What needs to be done — In the records below, how many lines hold the word "section"? Give only the number.

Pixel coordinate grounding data
┄┄┄┄┄┄┄┄┄┄

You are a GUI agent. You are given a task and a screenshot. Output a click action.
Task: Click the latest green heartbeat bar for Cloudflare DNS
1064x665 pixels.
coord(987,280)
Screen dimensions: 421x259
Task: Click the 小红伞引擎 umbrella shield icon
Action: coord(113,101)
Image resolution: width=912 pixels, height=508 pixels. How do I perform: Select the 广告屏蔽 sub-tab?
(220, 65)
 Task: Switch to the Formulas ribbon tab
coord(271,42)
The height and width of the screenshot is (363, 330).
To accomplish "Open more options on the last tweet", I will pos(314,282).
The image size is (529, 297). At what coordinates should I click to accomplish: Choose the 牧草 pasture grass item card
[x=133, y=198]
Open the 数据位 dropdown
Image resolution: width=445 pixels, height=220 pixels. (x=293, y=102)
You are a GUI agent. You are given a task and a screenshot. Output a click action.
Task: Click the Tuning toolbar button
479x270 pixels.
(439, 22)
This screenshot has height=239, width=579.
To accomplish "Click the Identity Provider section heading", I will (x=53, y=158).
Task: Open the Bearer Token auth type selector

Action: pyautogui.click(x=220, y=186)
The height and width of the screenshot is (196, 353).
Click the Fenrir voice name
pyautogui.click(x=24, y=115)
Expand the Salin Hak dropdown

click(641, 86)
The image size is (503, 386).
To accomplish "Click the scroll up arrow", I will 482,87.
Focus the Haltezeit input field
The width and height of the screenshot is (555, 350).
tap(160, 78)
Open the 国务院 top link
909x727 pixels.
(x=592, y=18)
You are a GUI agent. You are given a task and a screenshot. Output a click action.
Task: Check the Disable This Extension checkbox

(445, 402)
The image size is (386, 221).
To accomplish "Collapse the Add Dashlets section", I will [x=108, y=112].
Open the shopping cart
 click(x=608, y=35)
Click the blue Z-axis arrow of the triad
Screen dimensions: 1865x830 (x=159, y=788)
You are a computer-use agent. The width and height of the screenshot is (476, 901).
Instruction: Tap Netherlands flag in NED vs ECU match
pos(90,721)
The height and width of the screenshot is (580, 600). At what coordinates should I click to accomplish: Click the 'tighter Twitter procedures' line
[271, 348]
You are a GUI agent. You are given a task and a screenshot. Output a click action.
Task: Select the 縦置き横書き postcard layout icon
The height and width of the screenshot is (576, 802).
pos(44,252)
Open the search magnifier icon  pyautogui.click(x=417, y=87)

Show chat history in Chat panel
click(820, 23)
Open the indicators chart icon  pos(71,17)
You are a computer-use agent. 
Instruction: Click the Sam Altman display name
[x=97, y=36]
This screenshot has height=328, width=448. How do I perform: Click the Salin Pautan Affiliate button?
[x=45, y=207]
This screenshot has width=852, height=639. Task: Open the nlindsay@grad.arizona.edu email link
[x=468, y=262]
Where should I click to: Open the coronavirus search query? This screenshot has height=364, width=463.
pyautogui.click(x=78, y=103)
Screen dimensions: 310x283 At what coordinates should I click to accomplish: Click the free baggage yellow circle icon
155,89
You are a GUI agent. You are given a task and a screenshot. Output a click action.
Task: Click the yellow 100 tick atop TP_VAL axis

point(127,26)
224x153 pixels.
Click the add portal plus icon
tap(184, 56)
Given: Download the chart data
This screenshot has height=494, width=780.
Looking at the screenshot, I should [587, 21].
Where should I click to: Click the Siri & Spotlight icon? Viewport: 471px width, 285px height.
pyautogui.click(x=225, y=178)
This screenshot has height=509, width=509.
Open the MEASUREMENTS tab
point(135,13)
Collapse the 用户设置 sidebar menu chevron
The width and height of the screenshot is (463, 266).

┄┄┄┄┄┄┄┄┄┄

Response — 2